即座にアヴェラとノエルも武器を手に身構える。少しして足音が聞こえてきたが、ヒタヒタと言うよりは、少しペタペタと湿った感じが強い。
洞窟の先に影がちらつく。
ややあってヒカリキノコの前に、それが現れた。
全身は緑の鱗に包まれ、頭から背中まで細かな棘が並び、両手は大きな鉤爪。どこか蛙のようでもあり、何か小型な竜のようでもある。

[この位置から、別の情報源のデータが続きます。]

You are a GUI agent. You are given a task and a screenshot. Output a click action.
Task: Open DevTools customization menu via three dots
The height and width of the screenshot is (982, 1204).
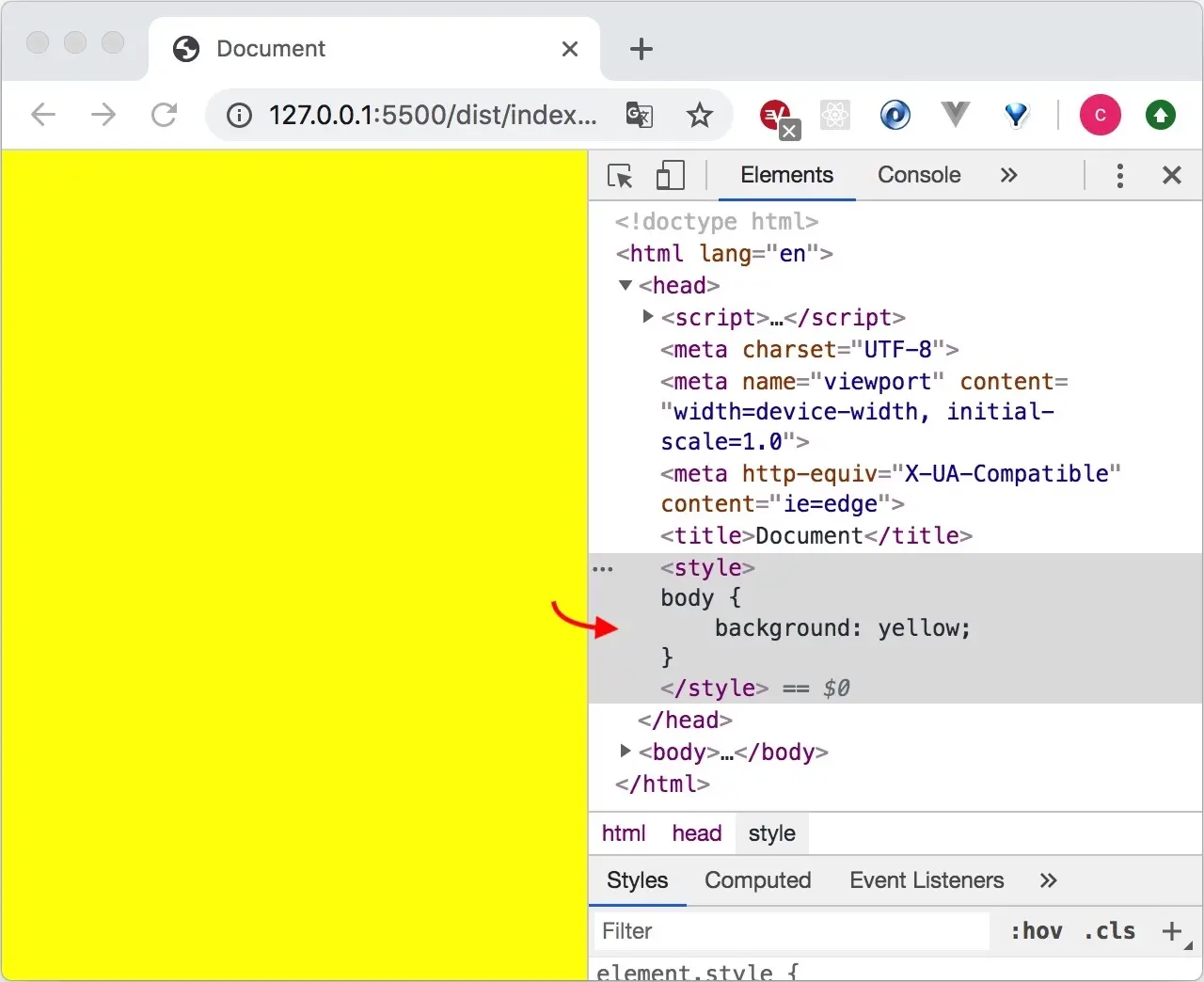[1119, 175]
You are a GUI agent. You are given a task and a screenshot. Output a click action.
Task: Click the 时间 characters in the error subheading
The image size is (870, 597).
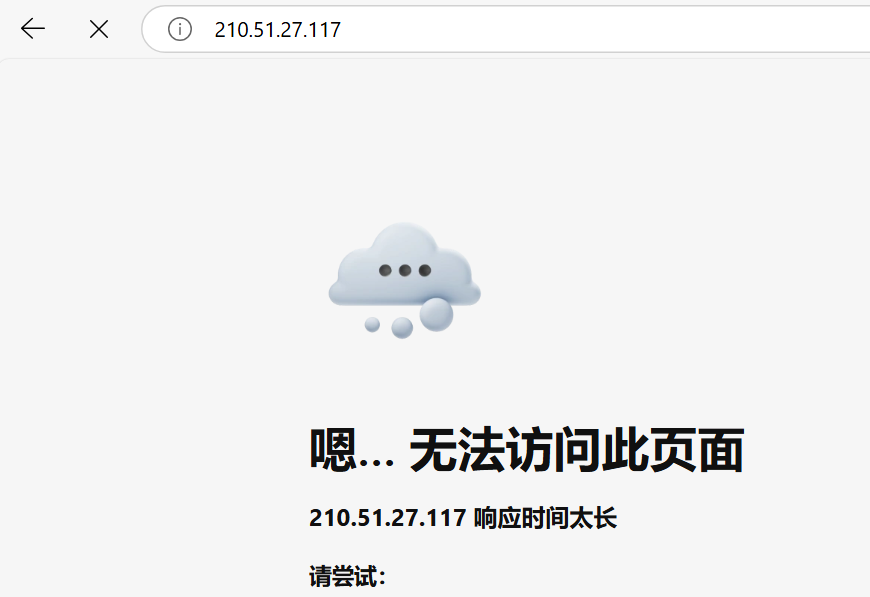coord(545,518)
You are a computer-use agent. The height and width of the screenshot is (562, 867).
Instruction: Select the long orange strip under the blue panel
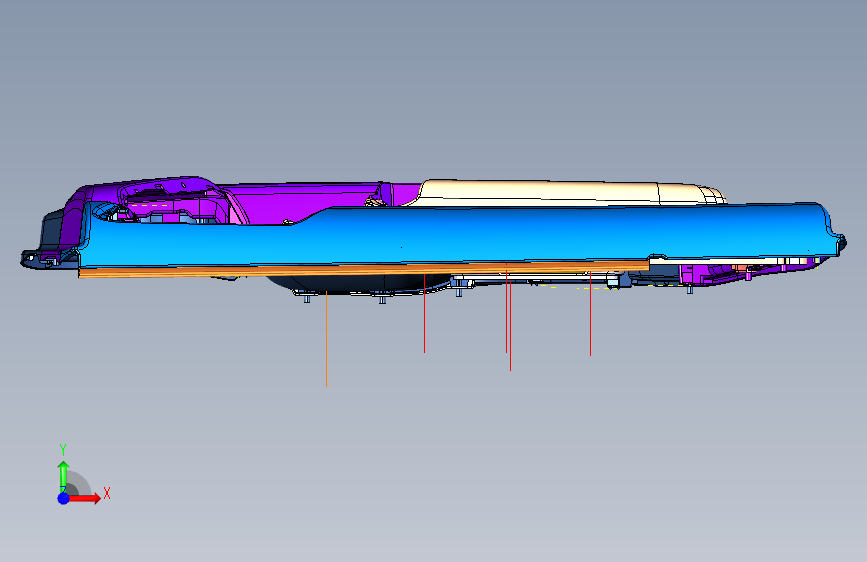(x=364, y=269)
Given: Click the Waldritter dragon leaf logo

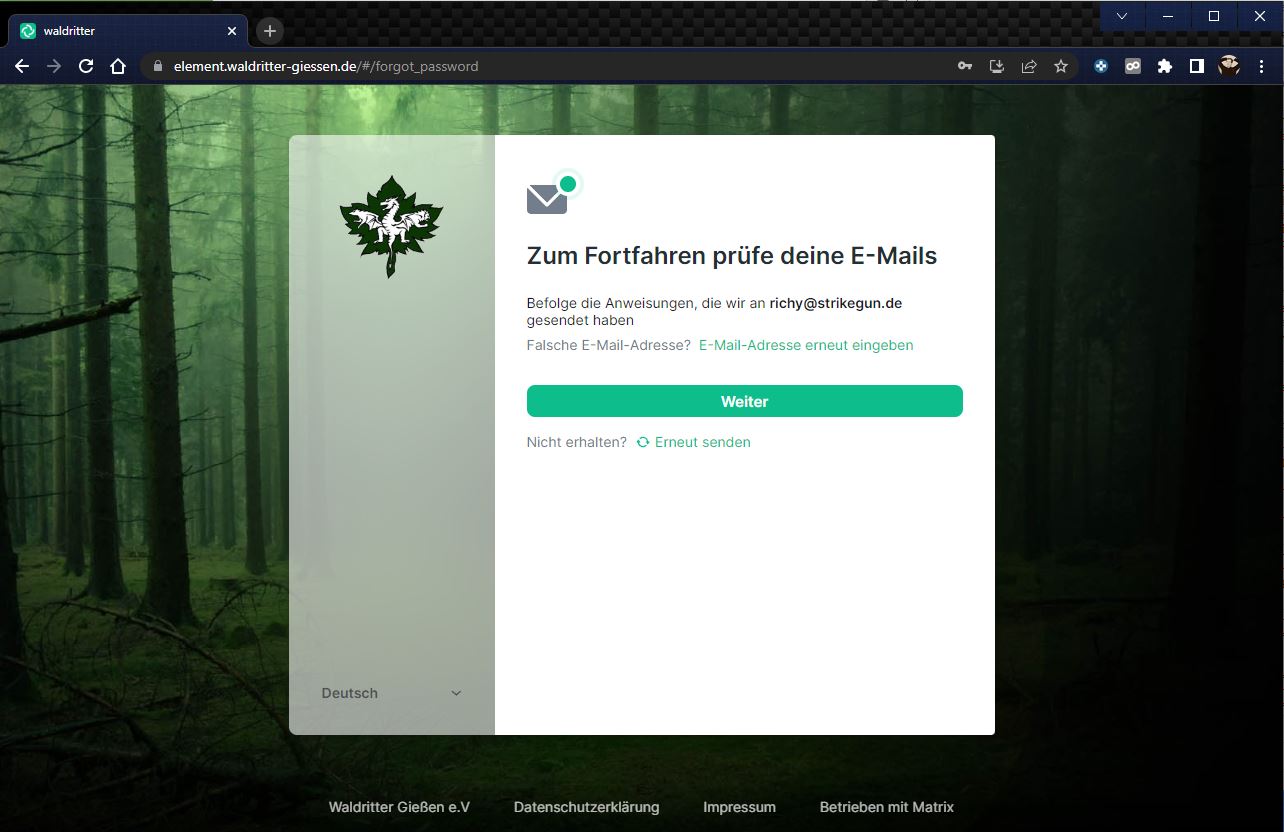Looking at the screenshot, I should (x=391, y=226).
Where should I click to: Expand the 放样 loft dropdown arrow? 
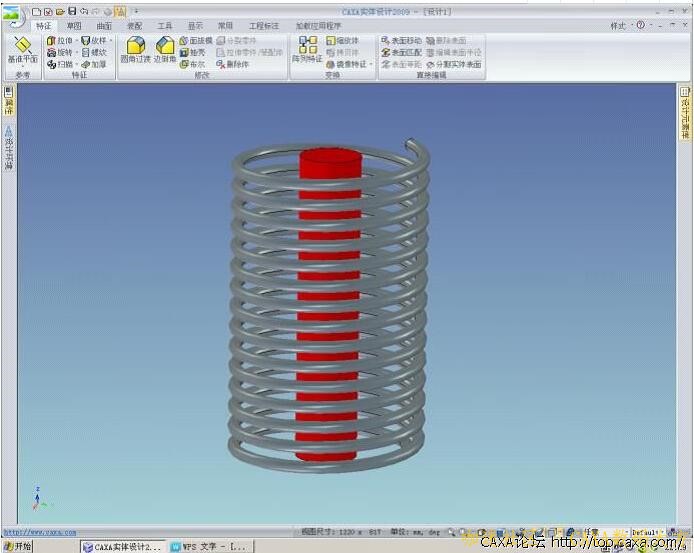(111, 41)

そして生物的な醜悪さが強い。
「なんじゃあれ!?」
「決まってるだろ、あれは敵だ」
アヴェラは冷静に言って前に出る。そして、ふいに飛び掛かって来たモンスターと位置を入れ替わるようにして動きを止めた。手にはあるのは、いつの間にか振り抜いたヤスツナソードだ。
背後ではモンスターが倒れ、グズグズと音をたてて溶けていく。
「ふむ?」
ふいにアヴェラの襟元から声が上がり、白蛇が這い出した。飛び降りながら少女の姿に変わるのだが、そのヤトノは溶けていくモンスターに近寄る。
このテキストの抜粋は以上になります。